# Xdm-9



## Todd (Jul 3, 2006)

The ads are out. SA is introducing the XDM-9. 19+1 capacity. Otherwise looks the same as the current .40.


----------



## TOF (Sep 7, 2006)

Todd said:


> The ads are out. SA is introducing the XDM-9. 19+1 capacity. Otherwise looks the same as the current .40.


So go buy one and give us an in depth report. We can't trust the reports in gun rags according to Mike. You we trust. :mrgreen:


----------



## Mike Barham (Mar 30, 2006)

TOF said:


> So go buy one and give us an in depth report. We can't trust the reports in gun rags according to Mike. You we trust. :mrgreen:


I predict *JeffWard* will be unable to resist the allure of the XDm9.


----------



## Todd (Jul 3, 2006)

TOF said:


> So go buy one and give us an in depth report. We can't trust the reports in gun rags according to Mike. You we trust. :mrgreen:


I'll be waiting for your check to fund the purchase. Be sure to include enough for ammo and extra mags. Once I have that, the range report will follow. :mrgreen:


----------



## TOF (Sep 7, 2006)

Todd said:


> I'll be waiting for your check to fund the purchase. Be sure to include enough for ammo and extra mags. Once I have that, the range report will follow. :mrgreen:


Dang, blew it again. All my spare money has been going to Park Rangers lately. Well there is always Jeff as Mike says. :anim_lol:


----------



## ashman (Sep 10, 2008)

Have these hit the shelves yet? I haven't seen any.


----------



## kevinsmith1 (Oct 3, 2008)

ashman said:


> Have these hit the shelves yet? I haven't seen any.


no. the gun shops here in TN say the end of this month. i can't decide if i like the grip or not on the XDM model. i just need to rent one and see.


----------



## ashman (Sep 10, 2008)

Any firm release dates for the XDm-9????


----------



## ashman (Sep 10, 2008)

I just got word from Springfield that these will be released "any day now".:mrgreen:


----------



## JeffWard (Aug 24, 2007)

Mike,

You know me sooo well. Should make a nice Production Class gun for IPSC... It's a shame I'll only be able to load 10. If I bump up to "Standard Division" (no max mag capacity), I'll just buy the 40 for the Power Factor... I think they're still awaiting approval on the XDM 40...

Decisions, decisions...

Believe it or not, I will be looking hard at the Smith & Wesson M&P9L, but it's close to $700 for an M&P...

Ouch


----------



## randy racer (Dec 13, 2007)

is the 4.5 " XDM IDPA legal ?

rr


----------



## double t (Dec 28, 2006)

Was able to check out the XDM40 at a gun show in Winston Salem, NC this past weekend and it feels really good in your hand. As soon as this comes out in 9mm I will look into getting one. Does anyone know if the release is still planned for the end of October?


----------



## texgunner (Jul 25, 2006)

> no. the gun shops here in TN say the end of this month. i can't decide if i like the grip or not on the XDM model. i just need to rent one and see.

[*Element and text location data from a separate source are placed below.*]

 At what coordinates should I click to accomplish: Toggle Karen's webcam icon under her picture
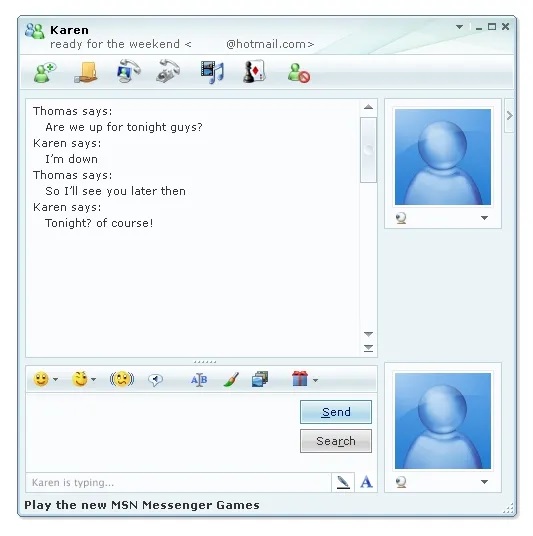(x=401, y=218)

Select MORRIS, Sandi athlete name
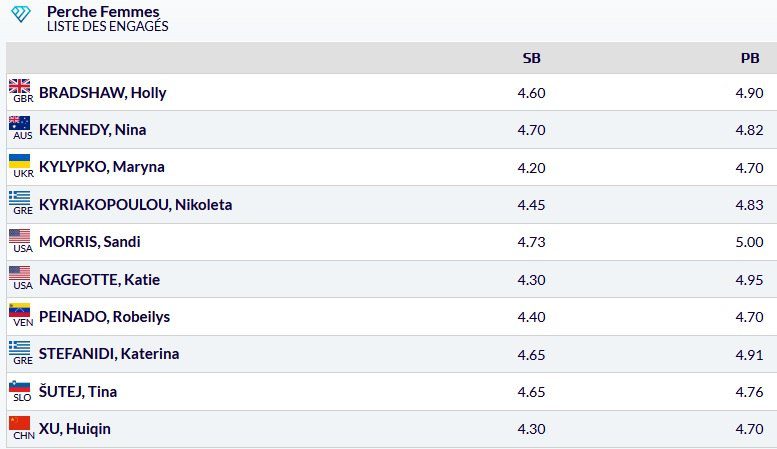pyautogui.click(x=89, y=242)
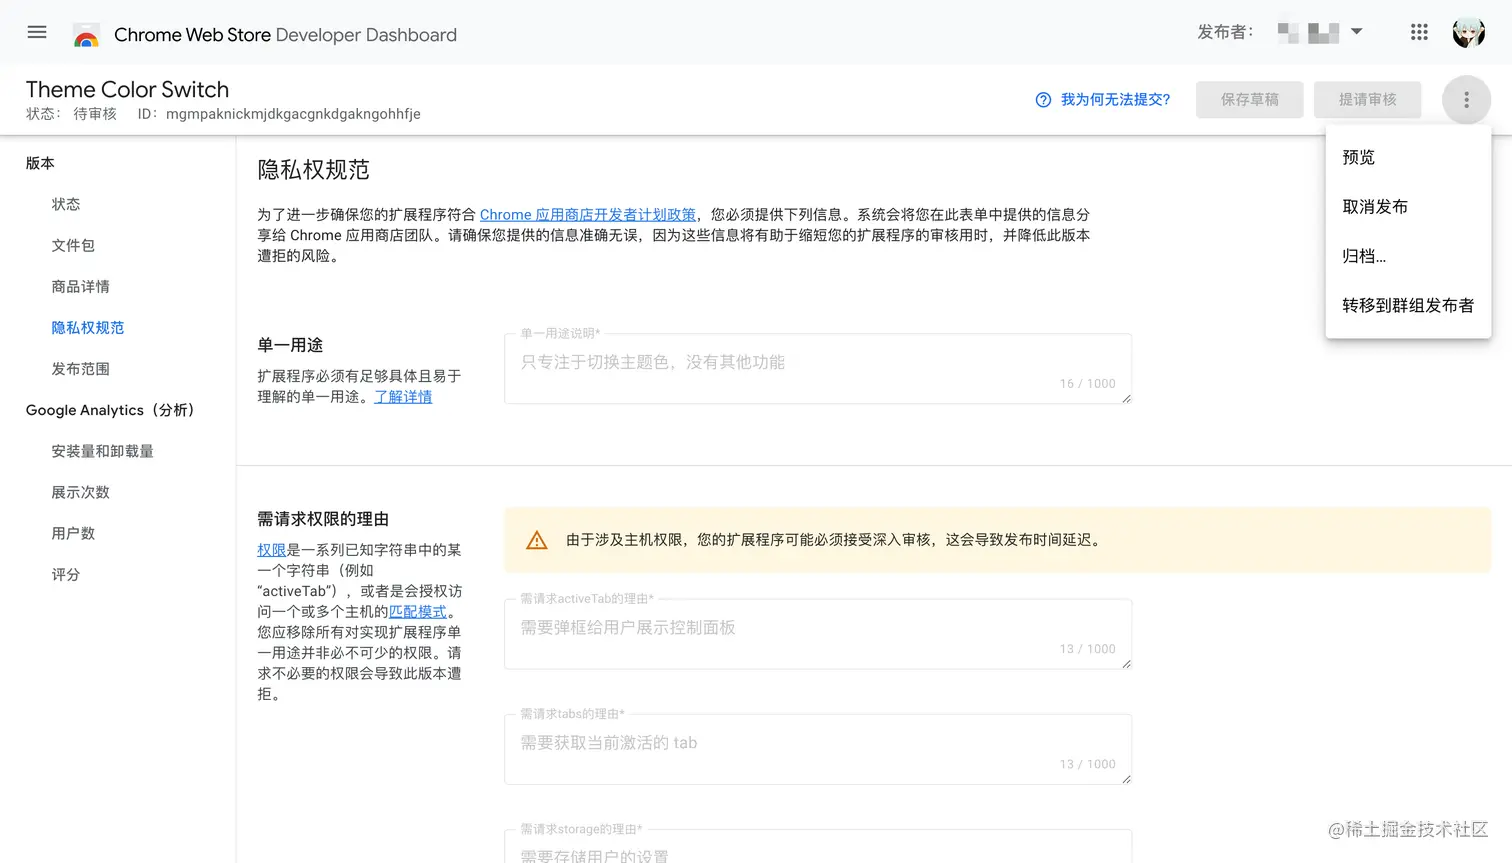Viewport: 1512px width, 863px height.
Task: Select 取消发布 from the menu
Action: [1373, 206]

Two gunshops here in Houston have told me they aren't expecting the XDM-9s until after New Years.

Tex


----------



## JeffWard (Aug 24, 2007)

JeffWard said:


> Mike,
> 
> You know me sooo well. Should make a nice Production Class gun for IPSC... It's a shame I'll only be able to load 10. If I bump up to "Standard Division" (no max mag capacity), I'll just buy the 40 for the Power Factor... I think they're still awaiting approval on the XDM 40...
> 
> ...


Shot a M&P9 Pro yesterday... GOOD BY XD....

All the custom work on my XD, comes from the factory on the M&P Pro, plus fiber-optic sights, and I have the price delivered about $550...

Jeff


----------